**Work instructions**
Omitting all images, transcribe the listing word for word.
------ Material provided ------
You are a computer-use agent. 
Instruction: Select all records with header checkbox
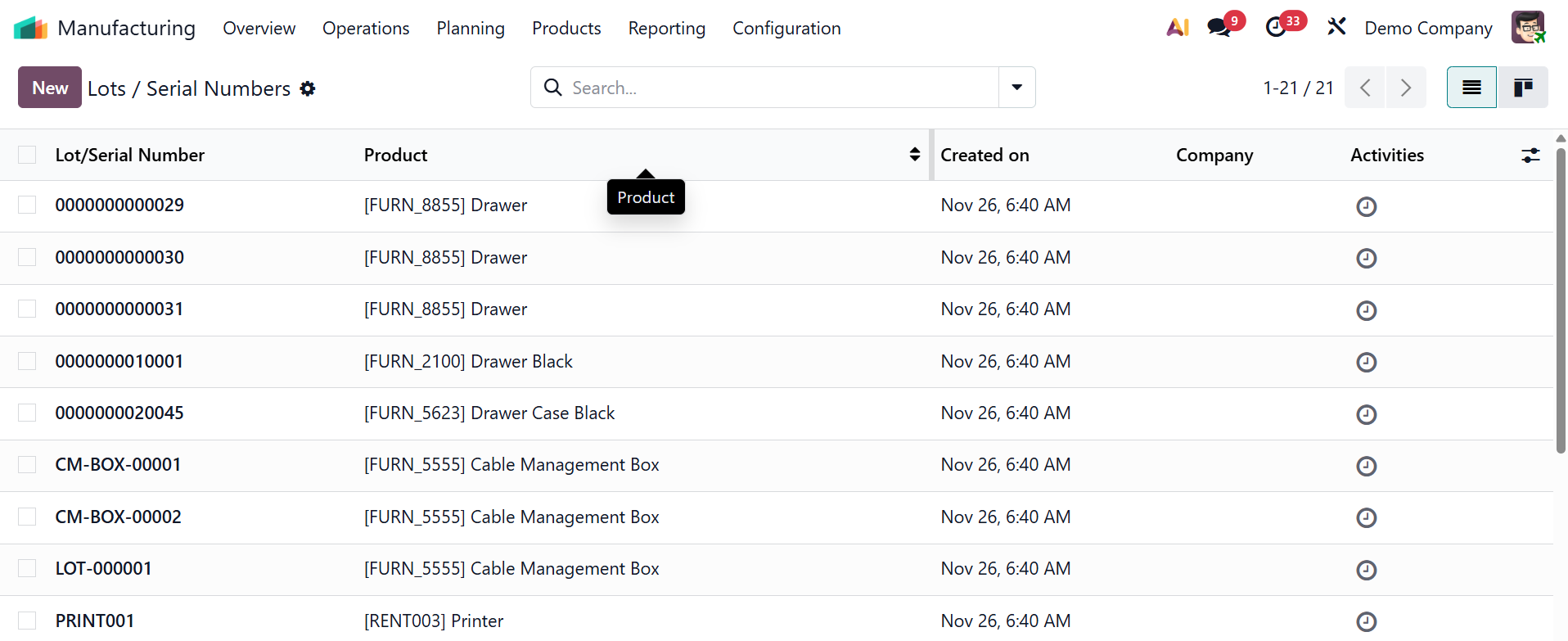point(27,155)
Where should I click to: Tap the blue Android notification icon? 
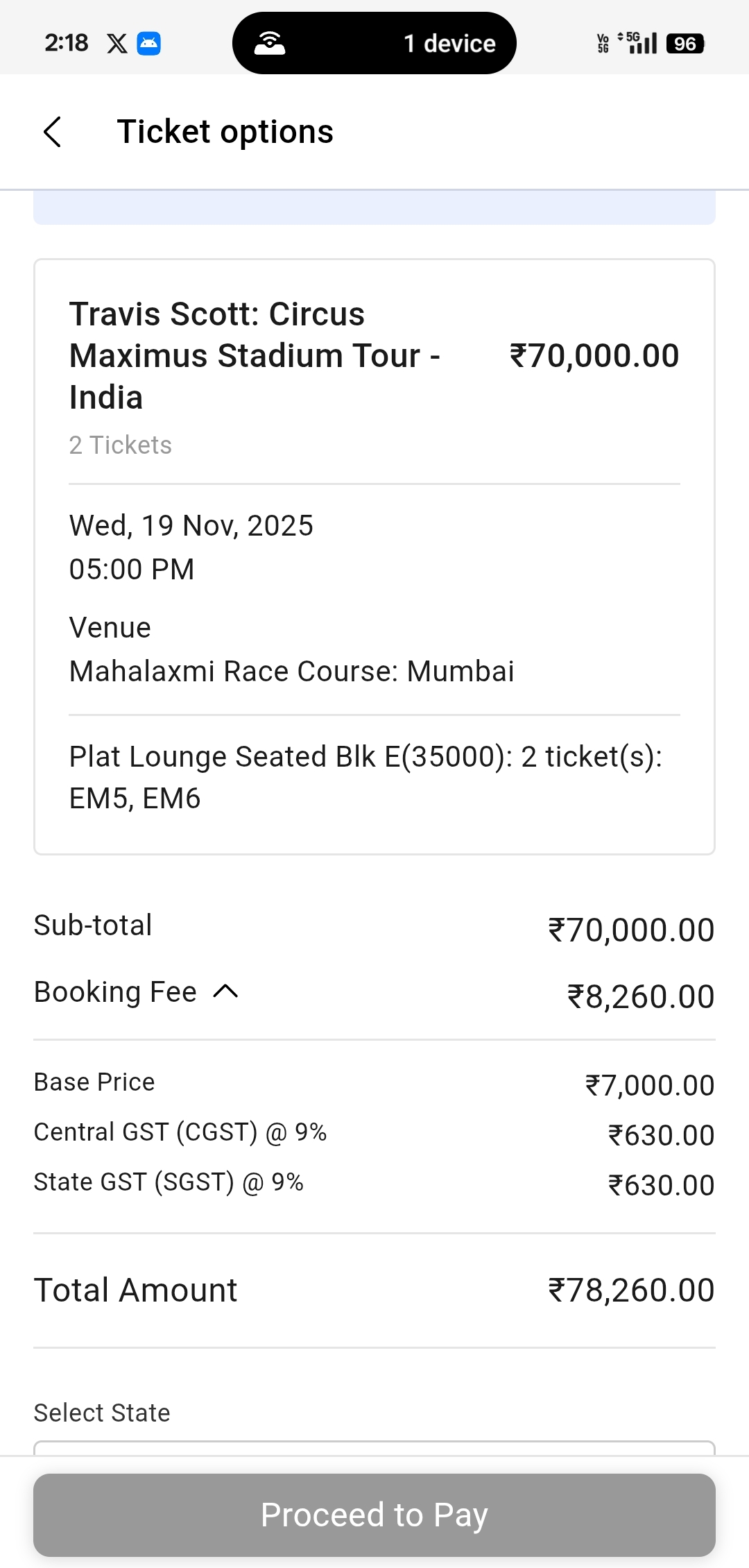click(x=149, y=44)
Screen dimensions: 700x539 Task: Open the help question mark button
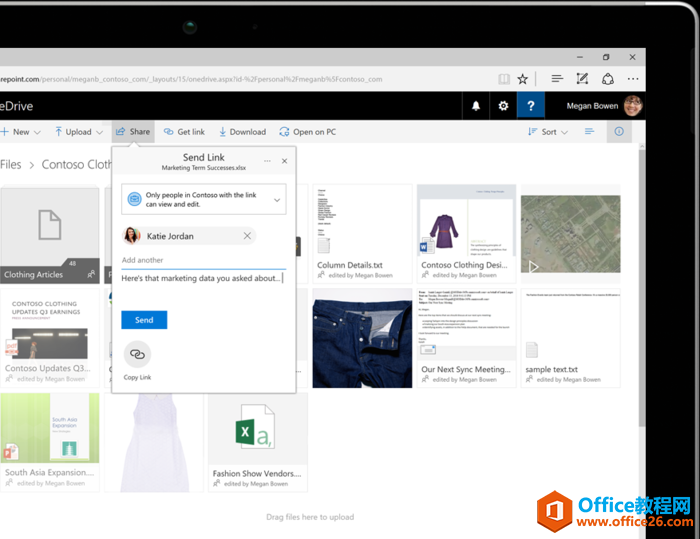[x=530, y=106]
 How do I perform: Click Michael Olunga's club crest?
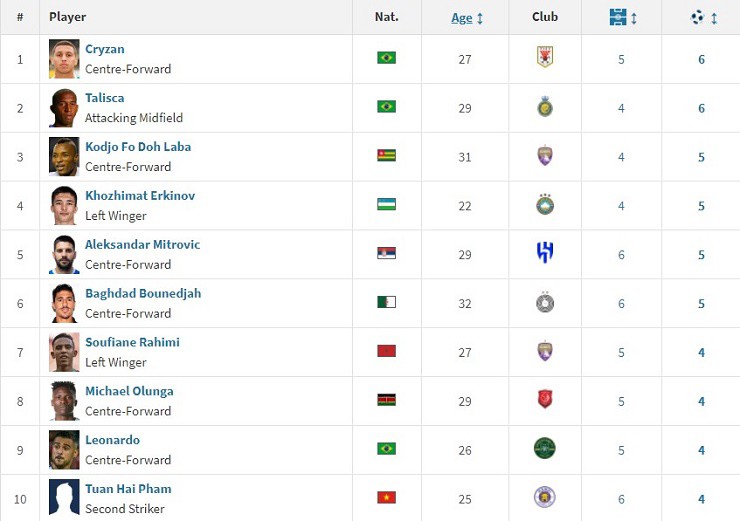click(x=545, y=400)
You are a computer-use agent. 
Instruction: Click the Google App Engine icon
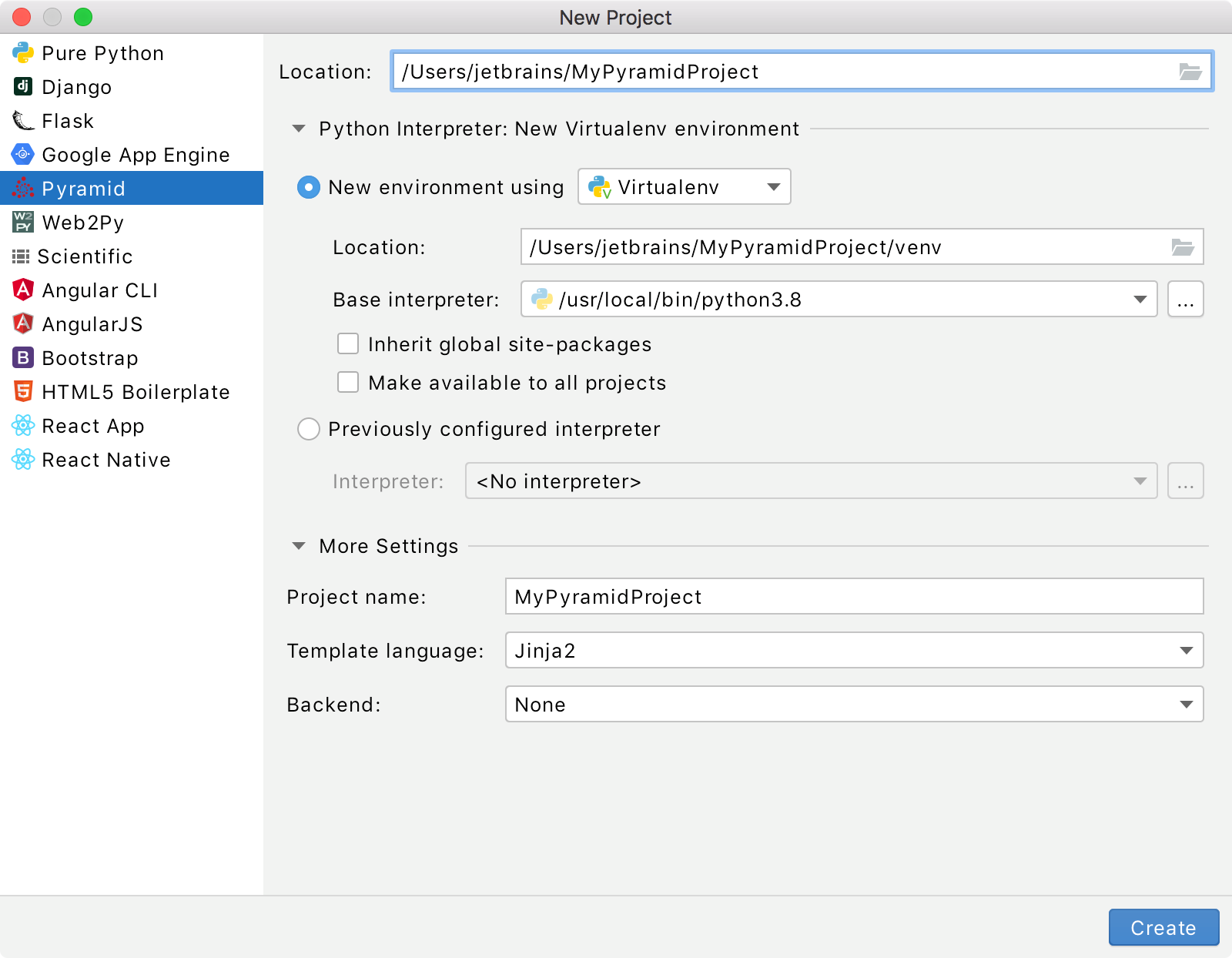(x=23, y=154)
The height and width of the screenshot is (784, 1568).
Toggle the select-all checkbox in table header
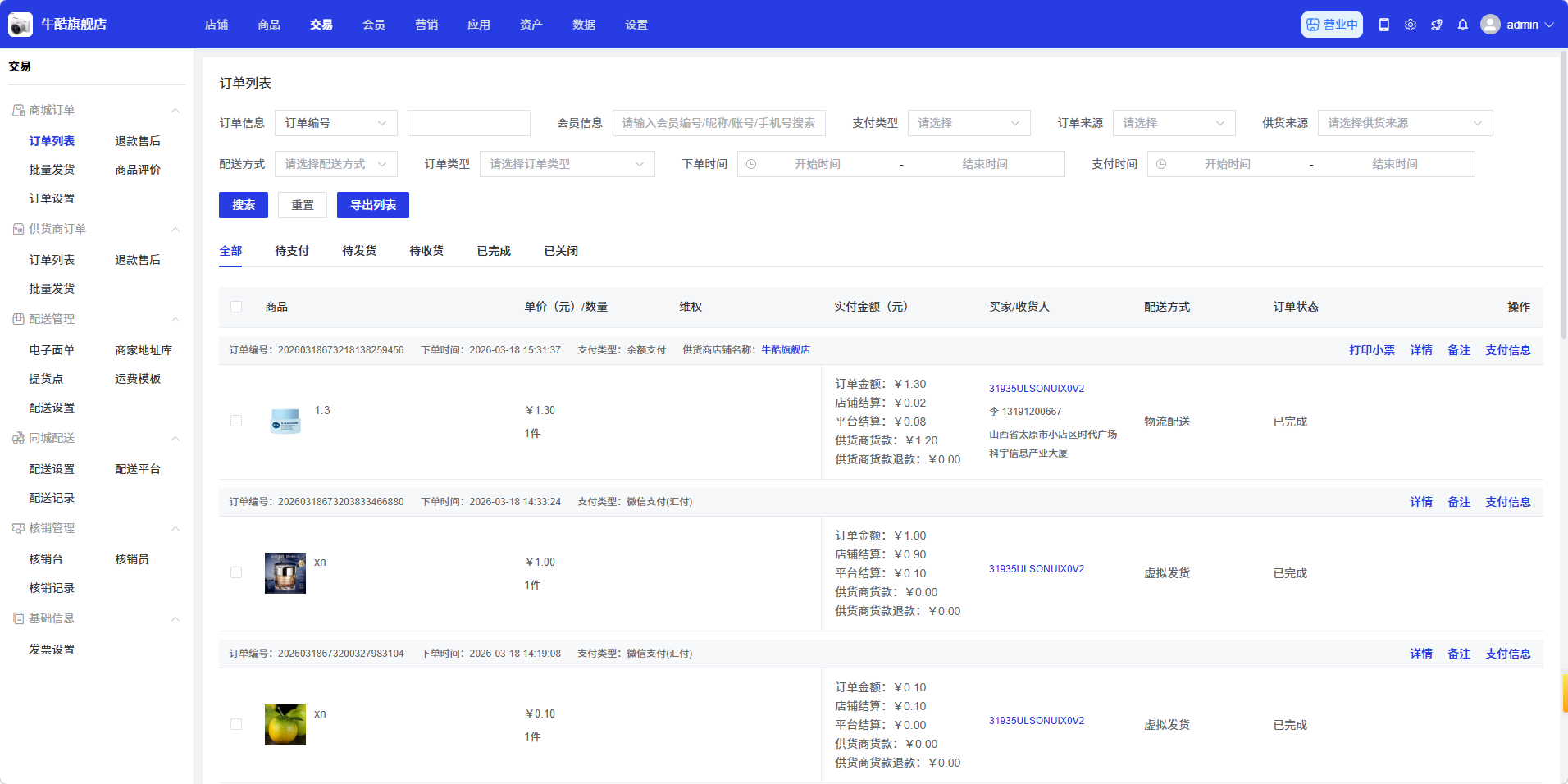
------
**Exercise result**
You are a computer-use agent. 
Instruction: Select all records with header checkbox
point(27,155)
Where should I click to: Tap the blue Android notification icon? 
click(x=149, y=44)
Screen dimensions: 700x539 Task: Open the help question mark button
[x=530, y=106]
 How do I perform: Click Michael Olunga's club crest?
click(x=545, y=400)
You are a computer-use agent. 
Instruction: Click the Google App Engine icon
(x=23, y=154)
The height and width of the screenshot is (784, 1568).
Toggle the select-all checkbox in table header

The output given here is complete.